WHAT THE TASK REQUIRES
Set out exactly, line by line, the stretch of data below that begins at the line containing "Screen dimensions: 835x637" and ends at the line containing "Duplicate this condition component", with both ends kept.

(Collected data)
[Start of Attachment]
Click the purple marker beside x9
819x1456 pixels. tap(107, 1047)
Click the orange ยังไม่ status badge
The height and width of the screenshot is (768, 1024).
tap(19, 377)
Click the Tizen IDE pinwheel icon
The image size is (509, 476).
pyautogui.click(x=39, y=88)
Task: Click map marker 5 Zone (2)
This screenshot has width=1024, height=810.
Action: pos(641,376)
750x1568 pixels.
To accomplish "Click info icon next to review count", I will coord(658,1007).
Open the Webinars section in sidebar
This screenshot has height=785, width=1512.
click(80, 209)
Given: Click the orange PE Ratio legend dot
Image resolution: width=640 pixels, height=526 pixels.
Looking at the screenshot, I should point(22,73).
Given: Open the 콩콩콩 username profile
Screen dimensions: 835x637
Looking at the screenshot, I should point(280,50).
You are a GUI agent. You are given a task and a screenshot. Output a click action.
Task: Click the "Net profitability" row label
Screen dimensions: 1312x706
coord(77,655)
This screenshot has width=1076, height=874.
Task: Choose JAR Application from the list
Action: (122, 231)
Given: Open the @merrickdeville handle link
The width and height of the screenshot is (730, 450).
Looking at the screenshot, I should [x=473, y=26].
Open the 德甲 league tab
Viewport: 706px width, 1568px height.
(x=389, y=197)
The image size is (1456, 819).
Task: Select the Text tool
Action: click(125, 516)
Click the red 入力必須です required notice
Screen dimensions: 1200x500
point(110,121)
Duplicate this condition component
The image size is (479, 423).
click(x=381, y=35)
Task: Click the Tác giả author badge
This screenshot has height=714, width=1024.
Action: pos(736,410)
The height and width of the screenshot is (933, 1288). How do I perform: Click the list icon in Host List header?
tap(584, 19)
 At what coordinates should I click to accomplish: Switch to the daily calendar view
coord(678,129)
[End of Attachment]
TASK RESULT
Screen dimensions: 835x637
Looking at the screenshot, I should point(280,50).
You are a GUI agent. You are given a task and a screenshot. Output a click action.
Task: Click the "Net profitability" row label
Screen dimensions: 1312x706
coord(77,655)
This screenshot has width=1076, height=874.
Task: Choose JAR Application from the list
Action: (122, 231)
Given: Open the @merrickdeville handle link
The width and height of the screenshot is (730, 450).
Looking at the screenshot, I should [x=473, y=26].
Open the 德甲 league tab
Viewport: 706px width, 1568px height.
(x=389, y=197)
The image size is (1456, 819).
Task: Select the Text tool
Action: click(125, 516)
Click the red 入力必須です required notice
Screen dimensions: 1200x500
point(110,121)
Duplicate this condition component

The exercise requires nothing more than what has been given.